**Stored data entries:**
****

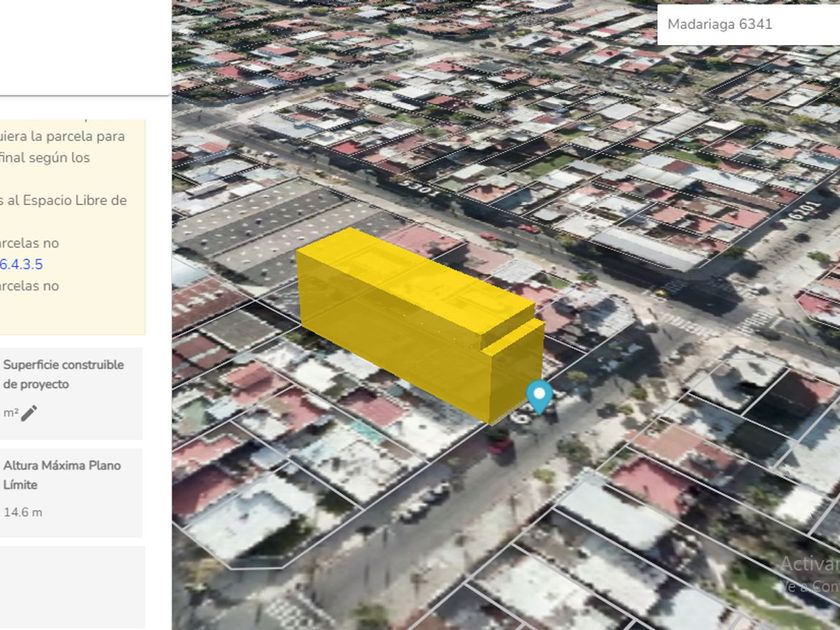Click the empty gray card below the height card
This screenshot has width=840, height=630.
[x=72, y=586]
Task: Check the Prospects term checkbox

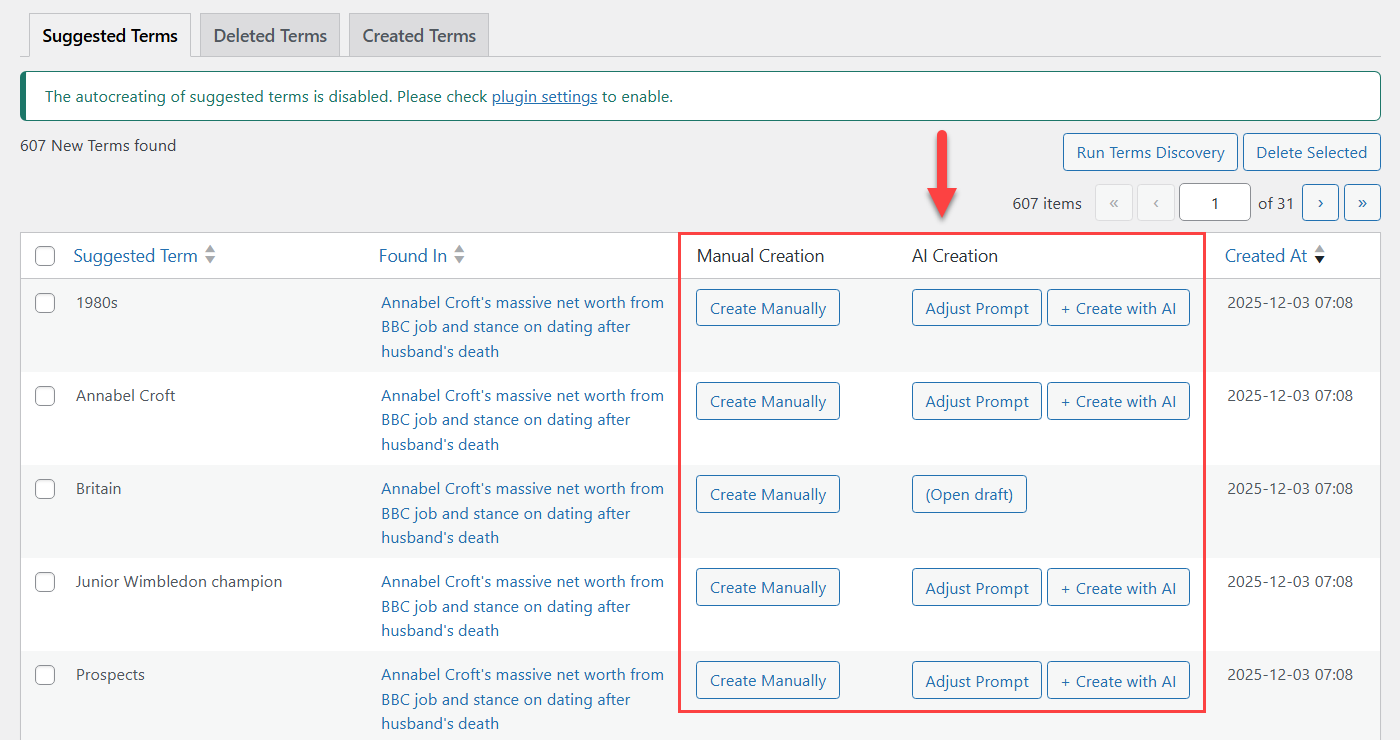Action: pyautogui.click(x=44, y=675)
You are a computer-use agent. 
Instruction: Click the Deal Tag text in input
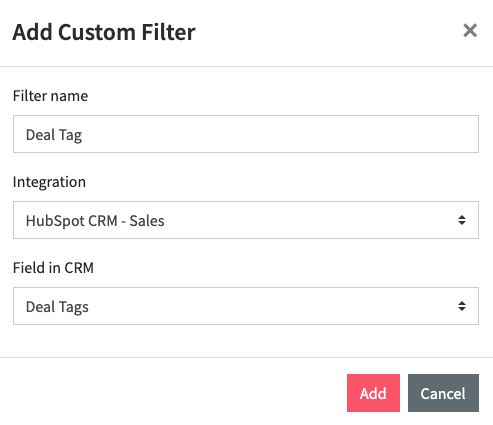(54, 135)
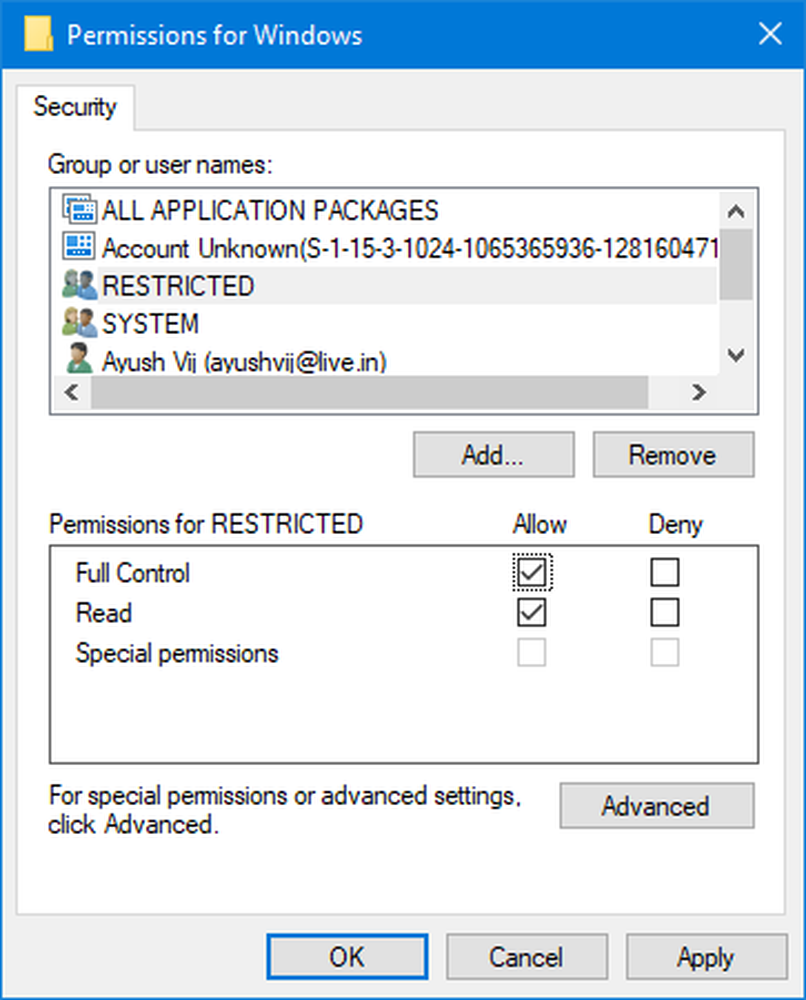Image resolution: width=806 pixels, height=1000 pixels.
Task: Click the Account Unknown entry icon
Action: point(79,247)
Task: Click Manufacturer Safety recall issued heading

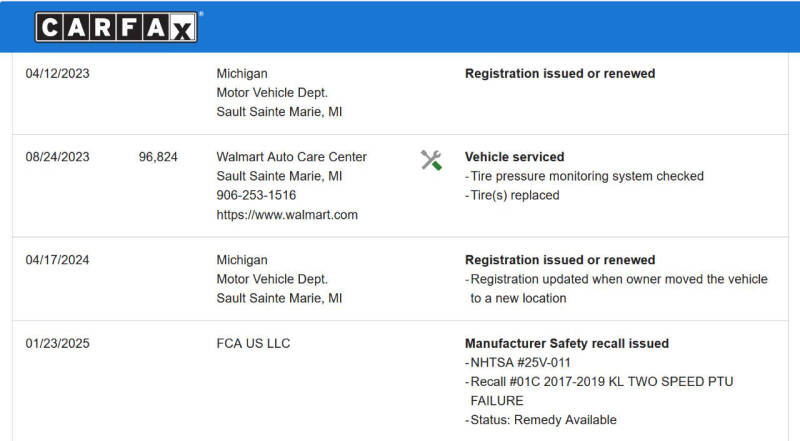Action: (567, 343)

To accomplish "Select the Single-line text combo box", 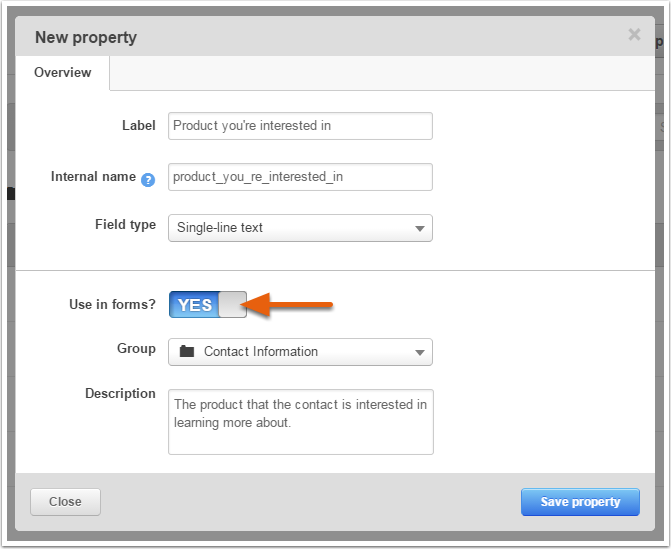I will (300, 228).
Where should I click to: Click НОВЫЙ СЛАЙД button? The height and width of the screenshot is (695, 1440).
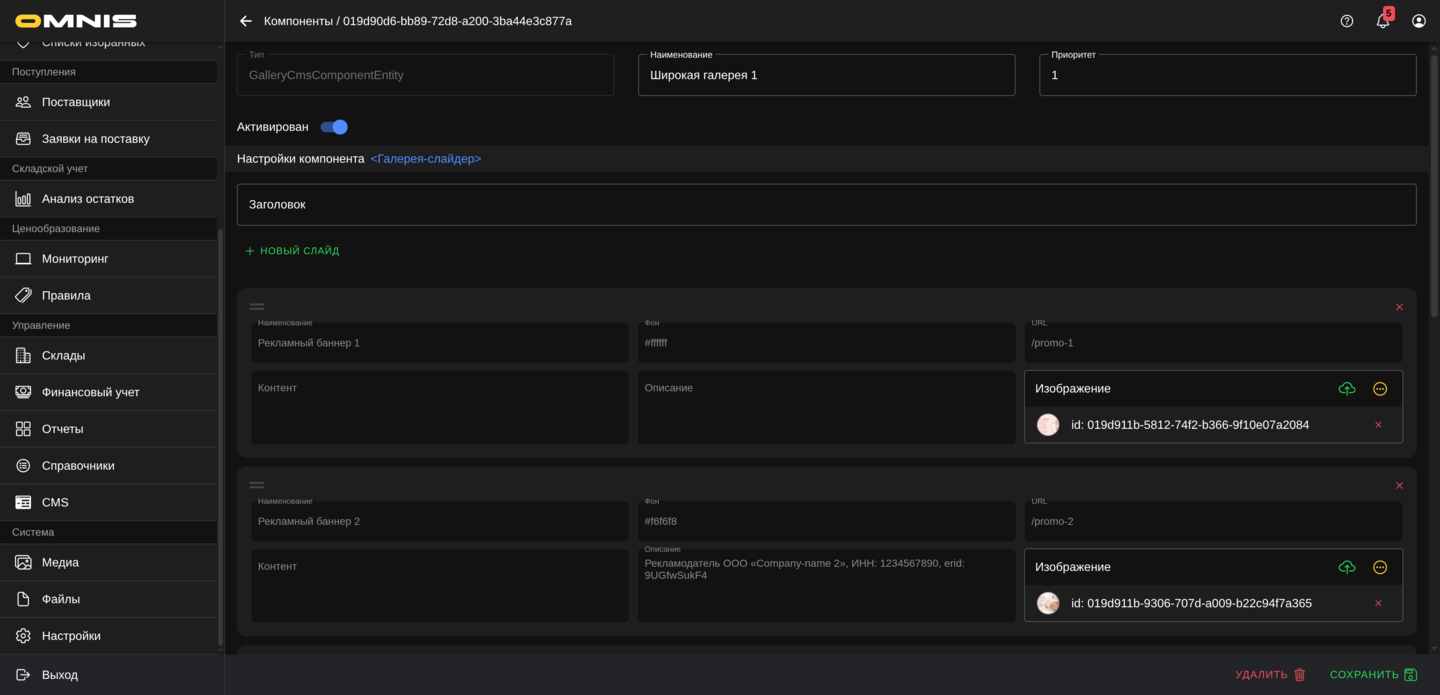292,251
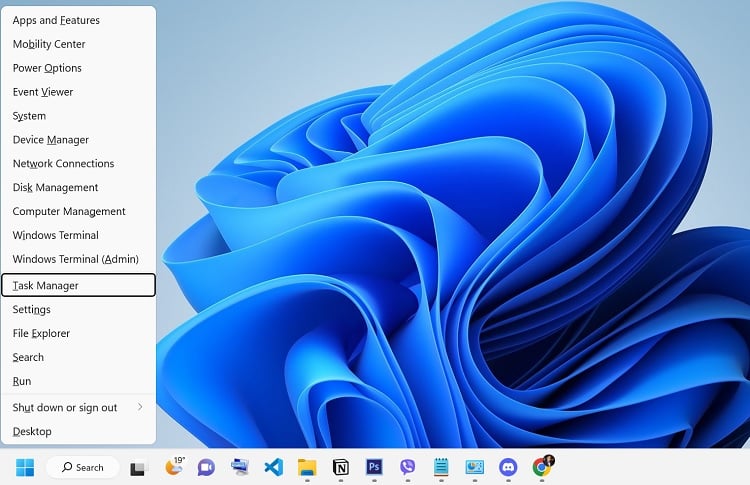Open Device Manager from the menu
The width and height of the screenshot is (750, 485).
point(51,140)
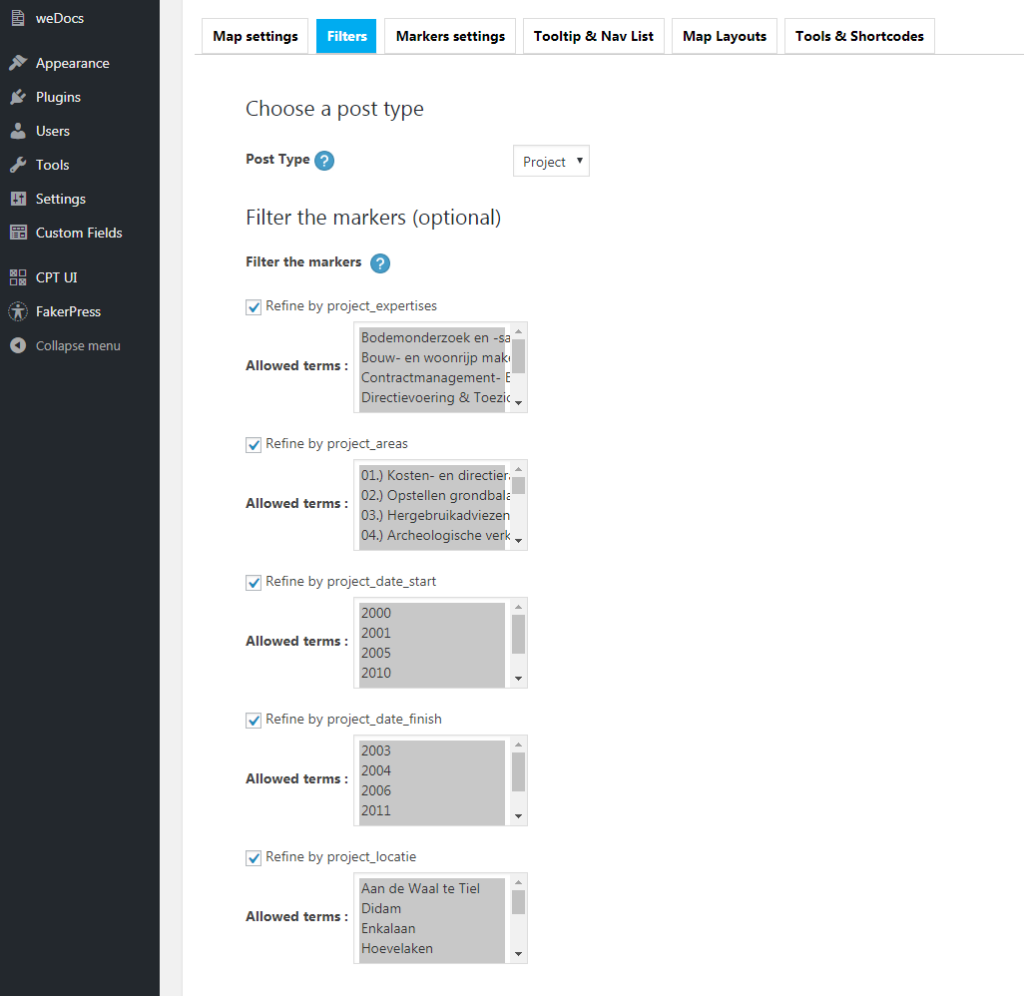Viewport: 1024px width, 996px height.
Task: Open the Post Type dropdown showing Project
Action: [551, 162]
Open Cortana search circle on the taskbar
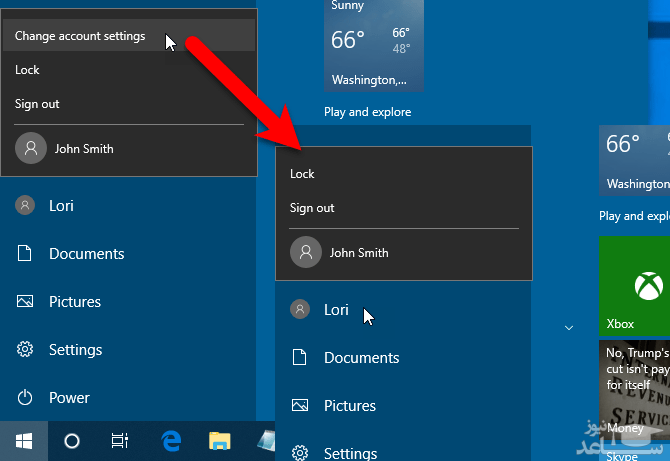Image resolution: width=670 pixels, height=461 pixels. pos(72,440)
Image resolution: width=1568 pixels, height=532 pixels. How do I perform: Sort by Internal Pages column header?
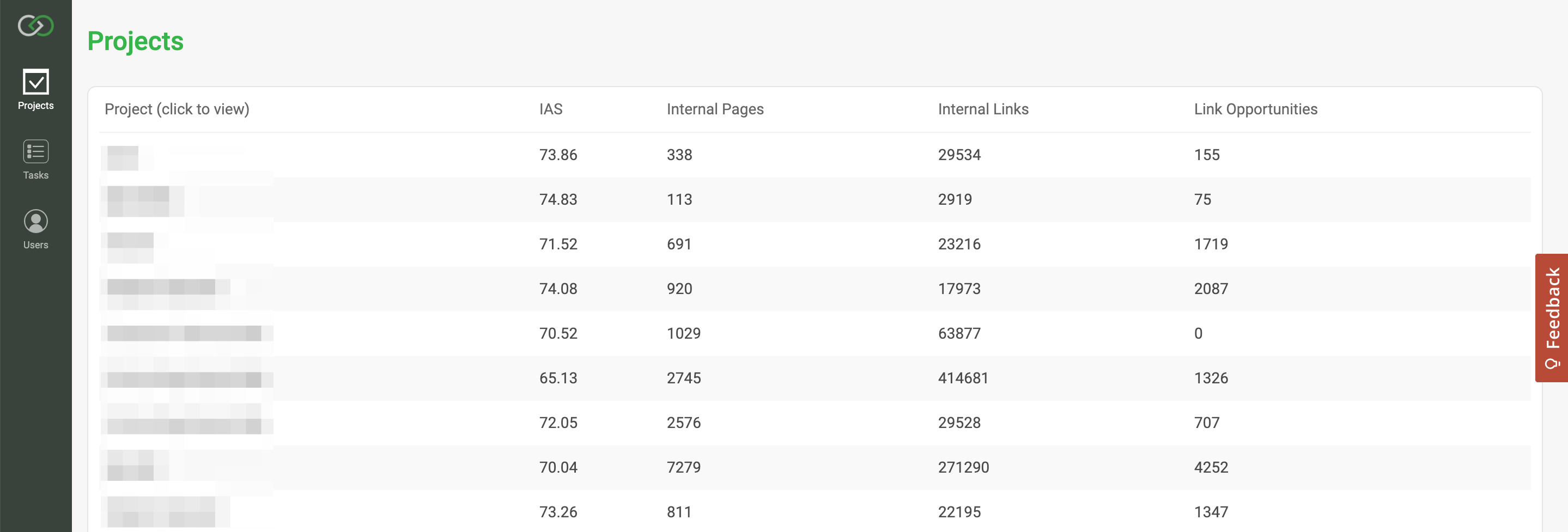coord(715,109)
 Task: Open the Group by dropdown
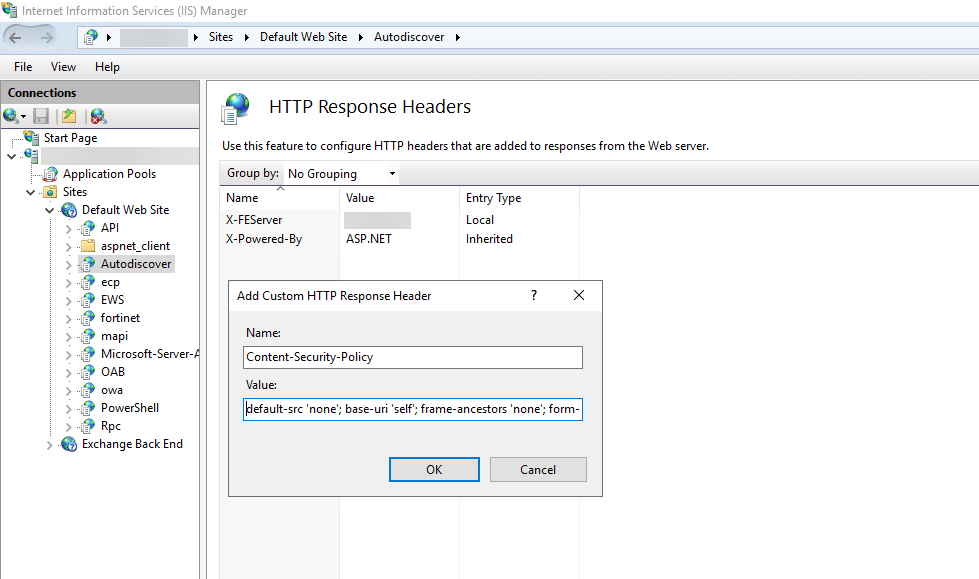[x=341, y=174]
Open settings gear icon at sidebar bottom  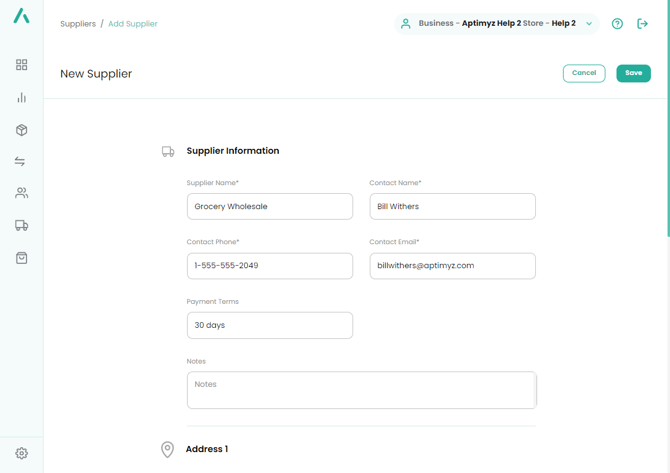pos(21,453)
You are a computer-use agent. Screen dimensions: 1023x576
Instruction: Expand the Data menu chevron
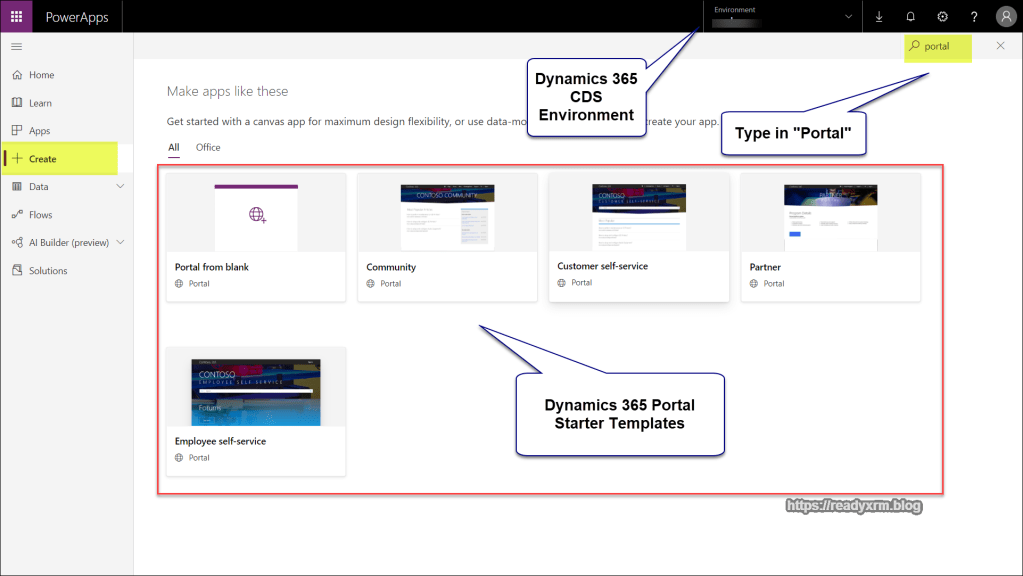pos(121,187)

****

**TASK TO COMPLETE:** Where the line containing "You are a computer-use agent. Screen" appears in the entries above, start there and set down every line exactly through the last one, inclusive; omit pictures.

**FINAL ANSWER:**
You are a computer-use agent. Screen dimensions: 1023x576
Instruction: Expand the Data menu chevron
pos(121,187)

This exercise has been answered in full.